Setup Ghiro¶
Ghiro is supposed to run on a GNU/Linux native system. For the purpose of this documentation, we choose latest Ubuntu LTS Server as reference system for the commands examples, although Ghiro works on any GNU/Linux distribution. Probably Ghiro could work on other systems like MacOSX but this is not tested and out of scope of this documentation.
Requirements¶
Ghiro has the following requirements:
- MongoDB: you need to run a MongoDB database (at least release 2.0)
- Python: that’s how we roll (it is required Python 2.7, although Ghiro is written to work also in Python 3 some third party libraries aren’t)
- Python-magic: for MIME extraction
- Python 2.x bindings for gobject-introspection libraries, required by Gexiv2
- Gexiv2: for metadata extraction (at least release 0.6.1)
- Pillow (Python Imaging library - PIL fork): for image manipulation
- Python-dateutil: for datetime manipulation
- Pymongo: driver for MongoDB (at least release 2.5)
- Django: for web interface (at least release 1.5, suggested django 1.6.x)
- Chardet: for text encoding detection
- Pdfkit: used for PDF report generation (at least release 0.4)
- Wkhtmltopdf: used by pdfkit
- Requests: used for HTTP requests
- NudePy: used for nude detection
- ImageHash: to calculate perceptual image hash
If you choose MySQL or PostgreSQL as database you have to install their additional drivers.
Ghiro web application is tested and working on the following browsers:
- Internet Explorer 11
- Mozilla Firefox starting from 35
- Google Chrome starting from 39
- Opera starting from 26
- Safari 8 and 9
- IOS 7 for Ipad and Iphone
Getting started¶
Download and extract¶
Download Ghiro as explained in this documentation, if you download the stable package extract it. Enter in the Ghiro folder.
Preparing¶
If you don’t have already it, install MongoDB with the following command (run as root or with sudo):
apt-get install mongodb
Ghiro works with SQLite although it is strongly suggested to use MySQL or PostgreSQL as database. If SQLite is used, Ghiro will automatically decrease processing pallellism to one because SQLite does not support concurrent operations. Optionally, as an example, you can install MySQL with the following command (run as root or with sudo):
apt-get install mysql-server
Install required libraries with the following commands (run as root or with sudo):
apt-get install python-pip build-essential python-dev python-gi
apt-get install libgexiv2-2 gir1.2-gexiv2-0.10 wkhtmltopdf
apt-get install libtiff5-dev libjpeg-dev zlib1g-dev libfreetype6-dev
apt-get install liblcms2-dev libwebp-dev tcl8.5-dev tk8.5-dev python-tk
The wkhtmltopdf tool used for PDF report generation needs a X server running, if you don’t have one just install XFVB and configure wkhtmltopdf to use it with:
apt-get install xvfb
printf '#!/bin/bash\nxvfb-run --server-args="-screen 0, 1024x768x24" /usr/bin/wkhtmltopdf $*' > /usr/bin/wkhtmltopdf.sh
chmod a+x /usr/bin/wkhtmltopdf.sh
ln -s /usr/bin/wkhtmltopdf.sh /usr/local/bin/wkhtmltopdf
Install updated libraries via pip with the following commands (run as root or with sudo):
pip install -r requirements.txt
Preparing¶
The default databases are SQLite3 and MongoDB (you need to have it listening on localhost).

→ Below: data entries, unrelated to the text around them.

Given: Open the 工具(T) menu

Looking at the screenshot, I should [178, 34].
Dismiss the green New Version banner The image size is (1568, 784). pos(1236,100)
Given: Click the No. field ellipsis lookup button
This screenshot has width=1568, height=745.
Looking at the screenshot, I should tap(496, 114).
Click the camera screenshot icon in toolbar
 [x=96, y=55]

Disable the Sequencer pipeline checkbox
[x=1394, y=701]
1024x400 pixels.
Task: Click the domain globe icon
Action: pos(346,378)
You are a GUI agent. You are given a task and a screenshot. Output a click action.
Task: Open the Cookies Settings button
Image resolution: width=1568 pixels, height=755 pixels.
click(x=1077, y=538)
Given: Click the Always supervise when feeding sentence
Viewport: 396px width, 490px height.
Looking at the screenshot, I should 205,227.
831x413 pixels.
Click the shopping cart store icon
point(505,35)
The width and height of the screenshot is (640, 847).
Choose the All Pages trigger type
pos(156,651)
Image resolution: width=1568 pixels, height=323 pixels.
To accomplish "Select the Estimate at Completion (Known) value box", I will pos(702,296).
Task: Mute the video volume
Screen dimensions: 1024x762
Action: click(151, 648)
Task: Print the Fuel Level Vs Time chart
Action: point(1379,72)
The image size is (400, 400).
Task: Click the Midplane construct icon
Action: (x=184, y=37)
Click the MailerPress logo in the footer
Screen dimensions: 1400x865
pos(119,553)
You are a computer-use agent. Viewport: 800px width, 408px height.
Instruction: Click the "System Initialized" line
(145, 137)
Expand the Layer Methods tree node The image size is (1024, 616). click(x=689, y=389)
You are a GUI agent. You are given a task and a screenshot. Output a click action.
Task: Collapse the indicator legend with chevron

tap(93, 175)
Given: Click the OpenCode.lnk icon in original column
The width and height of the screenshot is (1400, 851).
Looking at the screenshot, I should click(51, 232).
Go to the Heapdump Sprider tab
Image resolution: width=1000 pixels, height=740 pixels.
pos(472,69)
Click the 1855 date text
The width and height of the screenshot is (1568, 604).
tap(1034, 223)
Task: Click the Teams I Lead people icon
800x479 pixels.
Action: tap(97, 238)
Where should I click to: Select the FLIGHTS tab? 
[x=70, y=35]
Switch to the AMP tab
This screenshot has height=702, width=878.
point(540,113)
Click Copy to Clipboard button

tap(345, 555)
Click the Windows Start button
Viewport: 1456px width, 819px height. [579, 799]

If you need to change this see the configuration chapter below.
First of all you need to create an empty database with the following command (inside Ghiro’s root):
python manage.py migrate
Create a superuser for administration, you should provide an username and a password, use the following command (inside Ghiro’s root):
python manage.py createsuperuser
Running¶
To start the web interface run the following command (inside Ghiro’s root):
python manage.py runserver
A web server running Ghiro will be available on http://127.0.0.1:8000/ If you need to listen expose Ghiro to all addresses or change the port (in this example is 9000) run the following command (inside Ghiro’s root):
python manage.py runserver 0.0.0.0:9000
To start processing images you have to start the processing daemon, run the following command (inside Ghiro’s root):
python manage.py process
Configuration¶
Ghiro works pretty well with default options, which are SQLite3 as relational database and use MongoDB installed and listening on local host. If you want to change any setting the configuration file is located in ghiro/local_settings.py. The default settings will fit all common user needs.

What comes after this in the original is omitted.